Records drawn from a dataset:
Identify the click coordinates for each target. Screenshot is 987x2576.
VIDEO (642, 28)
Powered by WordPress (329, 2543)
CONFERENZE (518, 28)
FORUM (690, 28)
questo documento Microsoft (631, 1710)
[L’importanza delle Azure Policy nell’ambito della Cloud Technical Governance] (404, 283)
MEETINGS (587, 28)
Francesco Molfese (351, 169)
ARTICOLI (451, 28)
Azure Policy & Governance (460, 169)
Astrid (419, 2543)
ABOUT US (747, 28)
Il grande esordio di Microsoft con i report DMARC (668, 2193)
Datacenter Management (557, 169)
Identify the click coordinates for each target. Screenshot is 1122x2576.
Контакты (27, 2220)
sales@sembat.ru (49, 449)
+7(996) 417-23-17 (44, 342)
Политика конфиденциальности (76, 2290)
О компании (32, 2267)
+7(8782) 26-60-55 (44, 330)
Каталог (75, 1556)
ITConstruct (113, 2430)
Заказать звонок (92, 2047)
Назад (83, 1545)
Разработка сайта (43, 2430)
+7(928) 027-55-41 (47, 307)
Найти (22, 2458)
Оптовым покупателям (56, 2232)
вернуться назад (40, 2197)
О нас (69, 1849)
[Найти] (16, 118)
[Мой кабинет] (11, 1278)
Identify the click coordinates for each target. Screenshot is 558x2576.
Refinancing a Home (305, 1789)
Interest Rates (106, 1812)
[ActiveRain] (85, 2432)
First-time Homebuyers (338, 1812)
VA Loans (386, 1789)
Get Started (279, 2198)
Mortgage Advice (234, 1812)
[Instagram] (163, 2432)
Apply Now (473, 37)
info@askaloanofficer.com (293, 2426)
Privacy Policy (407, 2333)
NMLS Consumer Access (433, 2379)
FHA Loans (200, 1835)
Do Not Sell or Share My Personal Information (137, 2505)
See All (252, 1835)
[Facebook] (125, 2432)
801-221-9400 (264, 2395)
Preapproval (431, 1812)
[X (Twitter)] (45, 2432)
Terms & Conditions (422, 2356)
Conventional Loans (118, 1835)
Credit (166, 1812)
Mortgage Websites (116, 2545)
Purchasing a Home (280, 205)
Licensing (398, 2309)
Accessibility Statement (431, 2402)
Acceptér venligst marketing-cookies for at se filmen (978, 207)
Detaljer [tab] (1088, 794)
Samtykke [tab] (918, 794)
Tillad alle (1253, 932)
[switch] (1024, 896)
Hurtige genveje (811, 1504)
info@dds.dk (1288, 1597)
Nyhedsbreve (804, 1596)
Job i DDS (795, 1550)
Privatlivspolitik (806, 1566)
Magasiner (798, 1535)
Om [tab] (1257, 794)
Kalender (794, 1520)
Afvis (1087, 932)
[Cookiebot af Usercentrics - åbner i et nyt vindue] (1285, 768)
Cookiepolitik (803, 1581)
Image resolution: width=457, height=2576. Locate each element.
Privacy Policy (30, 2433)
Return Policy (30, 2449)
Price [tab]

- _What to do_
What is needed is an exact copy of all the data above.

- _Worked solution_
Identify the click coordinates for each target. Screenshot is 987x2576.
VIDEO (642, 28)
Powered by WordPress (329, 2543)
CONFERENZE (518, 28)
FORUM (690, 28)
questo documento Microsoft (631, 1710)
[L’importanza delle Azure Policy nell’ambito della Cloud Technical Governance] (404, 283)
MEETINGS (587, 28)
Francesco Molfese (351, 169)
ARTICOLI (451, 28)
Azure Policy & Governance (460, 169)
Astrid (419, 2543)
ABOUT US (747, 28)
Il grande esordio di Microsoft con i report DMARC (668, 2193)
Datacenter Management (557, 169)
Identify the click coordinates for each target. Screenshot is 1122x2576.
Контакты (27, 2220)
sales@sembat.ru (49, 449)
+7(996) 417-23-17 (44, 342)
Политика конфиденциальности (76, 2290)
О компании (32, 2267)
+7(8782) 26-60-55 (44, 330)
Каталог (75, 1556)
ITConstruct (113, 2430)
Заказать звонок (92, 2047)
Назад (83, 1545)
Разработка сайта (43, 2430)
+7(928) 027-55-41 (47, 307)
Найти (22, 2458)
Оптовым покупателям (56, 2232)
вернуться назад (40, 2197)
О нас (69, 1849)
[Найти] (16, 118)
[Мой кабинет] (11, 1278)
Identify the click coordinates for each target. Screenshot is 558x2576.
Refinancing a Home (305, 1789)
Interest Rates (106, 1812)
[ActiveRain] (85, 2432)
First-time Homebuyers (338, 1812)
VA Loans (386, 1789)
Get Started (279, 2198)
Mortgage Advice (234, 1812)
[Instagram] (163, 2432)
Apply Now (473, 37)
info@askaloanofficer.com (293, 2426)
Privacy Policy (407, 2333)
NMLS Consumer Access (433, 2379)
FHA Loans (200, 1835)
Do Not Sell or Share My Personal Information (137, 2505)
See All (252, 1835)
[Facebook] (125, 2432)
801-221-9400 (264, 2395)
Preapproval (431, 1812)
[X (Twitter)] (45, 2432)
Terms & Conditions (422, 2356)
Conventional Loans (118, 1835)
Credit (166, 1812)
Mortgage Websites (116, 2545)
Purchasing a Home (280, 205)
Licensing (398, 2309)
Accessibility Statement (431, 2402)
Acceptér venligst marketing-cookies for at se filmen (978, 207)
Detaljer [tab] (1088, 794)
Samtykke [tab] (918, 794)
Tillad alle (1253, 932)
[switch] (1024, 896)
Hurtige genveje (811, 1504)
info@dds.dk (1288, 1597)
Nyhedsbreve (804, 1596)
Job i DDS (795, 1550)
Privatlivspolitik (806, 1566)
Magasiner (798, 1535)
Om [tab] (1257, 794)
Kalender (794, 1520)
Afvis (1087, 932)
[Cookiebot af Usercentrics - åbner i et nyt vindue] (1285, 768)
Cookiepolitik (803, 1581)
Image resolution: width=457, height=2576. Locate each element.
Privacy Policy (30, 2433)
Return Policy (30, 2449)
Price [tab]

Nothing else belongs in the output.